Consumers are more likely to read and act upon online advertising than they were a year ago, according to an Opinion Research Corporation consumer preference survey sponsored by Adfusion, a division of ARAnet.

Online Ads Score Better in 2010
Every type of online advertising scored better with consumers in 2010 than a year ago, according to the survey. Consumers say articles that include brand information is the type of online advertising they’re most likely to read and act upon, compared to banner ads, pop-up ads, email offers or sponsored links.

adfusion-consumer-likelihood-apr-2010

Article-based advertising was preferred by 53% of respondents who said they are “very likely” or “somewhat likely” to read and act upon the material, compared to 51% a year ago. Coveted demographic groups are even more likely to express a preference for articles. According to the survey, 66% of people 25-34, and 60% of those making at least $75,000 per year, say they are “very likely” or “somewhat likely” to read and act upon article-based advertising. Pop-up ads were least likely to be read or acted upon.

Respondents also said they were “very likely” or “somewhat likely” to read and respond to:

  • Articles that include brand information: 53% (compared to 51% in 2009) a year ago.
  • Email offers: 51% (compared to 47% in 2009).
  • Sponsored search engine links: 40% (compared to 39% in 2009).
  • Banner ads: 28% (compared to 25% in 2009).
  • Pop-up ads: 19% (compared to 13% in 2009).
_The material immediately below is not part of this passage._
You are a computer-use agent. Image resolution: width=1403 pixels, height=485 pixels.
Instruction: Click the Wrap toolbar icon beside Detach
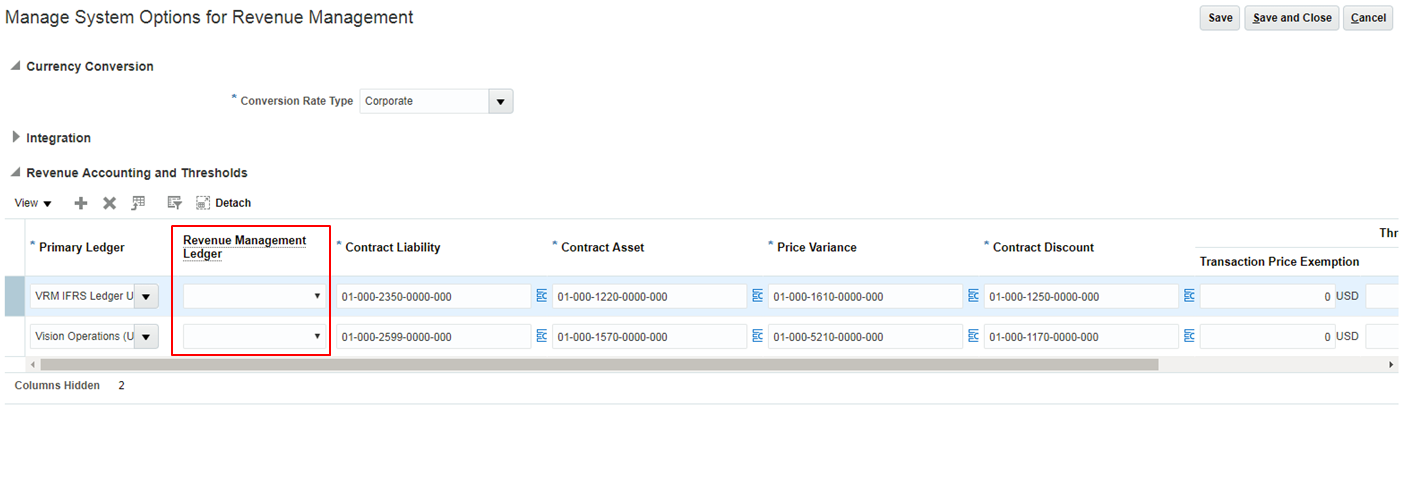pyautogui.click(x=174, y=203)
Search Frequency Increases in 2010
Frequency, or how frequently consumers conduct internet searches for products or services they read about in online articles – increased from about 50% a year ago (saying they initiate a search “very frequently” or “somewhat frequently”) to 57% this year. Younger and high-income people showed a considerable propensity to conduct a search after reading online articles. Seventy-two percent of 25-34-year-olds said they were likely to conduct a search for products or services based on an article, up from 66% a year ago. And 70% of those making more than $75,000 per year expressed their likelihood to perform a search – 13 percentage points higher than last year’s 57%.

Online Ad Spending Growth Weak in ‘09
Increased consumer receptiveness may help boost online ad growth in 2010, which in 2009 was anemic, according to Nielsen research. Internet ad spending only grew 0.1% last year. As a possible mitigating factor, the only other ad spending categories that reported growth last year were Spanish-language cable TV (32.2%), cable TV (14.5%), and free standing insert (FSI) coupons found in printed newspapers and magazines (11.5%).